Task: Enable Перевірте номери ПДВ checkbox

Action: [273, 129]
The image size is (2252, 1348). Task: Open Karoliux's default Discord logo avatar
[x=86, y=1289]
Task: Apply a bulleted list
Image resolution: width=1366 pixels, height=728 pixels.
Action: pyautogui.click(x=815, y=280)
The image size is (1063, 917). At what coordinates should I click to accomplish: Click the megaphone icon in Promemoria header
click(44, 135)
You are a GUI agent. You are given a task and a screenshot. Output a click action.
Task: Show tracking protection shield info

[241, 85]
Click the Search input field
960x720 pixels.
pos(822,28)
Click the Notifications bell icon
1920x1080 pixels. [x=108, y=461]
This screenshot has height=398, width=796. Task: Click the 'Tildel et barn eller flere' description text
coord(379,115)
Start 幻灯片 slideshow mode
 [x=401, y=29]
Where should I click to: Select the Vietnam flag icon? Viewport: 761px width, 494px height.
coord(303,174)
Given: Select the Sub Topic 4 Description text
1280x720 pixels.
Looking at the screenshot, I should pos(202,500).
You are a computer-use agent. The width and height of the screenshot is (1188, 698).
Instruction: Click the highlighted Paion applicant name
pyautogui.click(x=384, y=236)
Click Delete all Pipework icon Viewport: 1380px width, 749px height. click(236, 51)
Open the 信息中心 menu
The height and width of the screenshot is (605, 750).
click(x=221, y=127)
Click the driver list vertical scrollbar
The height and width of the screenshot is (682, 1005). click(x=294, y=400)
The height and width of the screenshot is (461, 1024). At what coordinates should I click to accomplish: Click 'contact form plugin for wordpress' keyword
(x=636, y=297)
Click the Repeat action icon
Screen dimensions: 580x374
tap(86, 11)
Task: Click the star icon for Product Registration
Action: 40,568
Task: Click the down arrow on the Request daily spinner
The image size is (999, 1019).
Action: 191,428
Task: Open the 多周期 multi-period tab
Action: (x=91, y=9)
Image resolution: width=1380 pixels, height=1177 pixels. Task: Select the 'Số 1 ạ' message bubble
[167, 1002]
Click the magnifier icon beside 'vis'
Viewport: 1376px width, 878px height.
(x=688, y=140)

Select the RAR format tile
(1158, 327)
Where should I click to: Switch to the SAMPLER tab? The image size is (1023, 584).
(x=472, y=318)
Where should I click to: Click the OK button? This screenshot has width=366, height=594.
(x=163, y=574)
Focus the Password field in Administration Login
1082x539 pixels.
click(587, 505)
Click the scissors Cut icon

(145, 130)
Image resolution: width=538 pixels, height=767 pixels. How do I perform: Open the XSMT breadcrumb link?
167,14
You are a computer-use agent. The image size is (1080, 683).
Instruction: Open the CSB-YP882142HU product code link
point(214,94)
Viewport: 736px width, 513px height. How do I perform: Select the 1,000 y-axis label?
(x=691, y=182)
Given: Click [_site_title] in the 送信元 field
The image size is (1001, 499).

■ ■ ■ ■

*ASSIGNMENT*
The data is to be given again in full, with every line exact.

*ANSWER SPACE*
Task: Enable Перевірте номери ПДВ checkbox

Action: [273, 129]
The image size is (2252, 1348). Task: Open Karoliux's default Discord logo avatar
[x=86, y=1289]
Task: Apply a bulleted list
Image resolution: width=1366 pixels, height=728 pixels.
Action: pyautogui.click(x=815, y=280)
The image size is (1063, 917). At what coordinates should I click to accomplish: Click the megaphone icon in Promemoria header
click(44, 135)
You are a GUI agent. You are given a task and a screenshot. Output a click action.
Task: Show tracking protection shield info

[241, 85]
Click the Search input field
960x720 pixels.
pos(822,28)
Click the Notifications bell icon
1920x1080 pixels. [x=108, y=461]
This screenshot has height=398, width=796. Task: Click the 'Tildel et barn eller flere' description text
coord(379,115)
Start 幻灯片 slideshow mode
 [x=401, y=29]
Where should I click to: Select the Vietnam flag icon? Viewport: 761px width, 494px height.
coord(303,174)
Given: Select the Sub Topic 4 Description text
1280x720 pixels.
Looking at the screenshot, I should pos(202,500).
You are a computer-use agent. The width and height of the screenshot is (1188, 698).
Instruction: Click the highlighted Paion applicant name
pyautogui.click(x=384, y=236)
Click Delete all Pipework icon Viewport: 1380px width, 749px height. click(236, 51)
Open the 信息中心 menu
The height and width of the screenshot is (605, 750).
click(x=221, y=127)
Click the driver list vertical scrollbar
The height and width of the screenshot is (682, 1005). click(x=294, y=400)
The height and width of the screenshot is (461, 1024). At what coordinates should I click to accomplish: Click 'contact form plugin for wordpress' keyword
(x=636, y=297)
Click the Repeat action icon
Screen dimensions: 580x374
tap(86, 11)
Task: Click the star icon for Product Registration
Action: 40,568
Task: Click the down arrow on the Request daily spinner
The image size is (999, 1019).
Action: 191,428
Task: Open the 多周期 multi-period tab
Action: (x=91, y=9)
Image resolution: width=1380 pixels, height=1177 pixels. Task: Select the 'Số 1 ạ' message bubble
[167, 1002]
Click the magnifier icon beside 'vis'
Viewport: 1376px width, 878px height.
(x=688, y=140)

Select the RAR format tile
(1158, 327)
Where should I click to: Switch to the SAMPLER tab? The image size is (1023, 584).
(x=472, y=318)
Where should I click to: Click the OK button? This screenshot has width=366, height=594.
(x=163, y=574)
Focus the Password field in Administration Login
1082x539 pixels.
click(587, 505)
Click the scissors Cut icon

(145, 130)
Image resolution: width=538 pixels, height=767 pixels. How do I perform: Open the XSMT breadcrumb link?
167,14
You are a computer-use agent. The image size is (1080, 683).
Instruction: Open the CSB-YP882142HU product code link
point(214,94)
Viewport: 736px width, 513px height. How do I perform: Select the 1,000 y-axis label?
(x=691, y=182)
Given: Click [_site_title] in the 送信元 field
The image size is (1001, 499).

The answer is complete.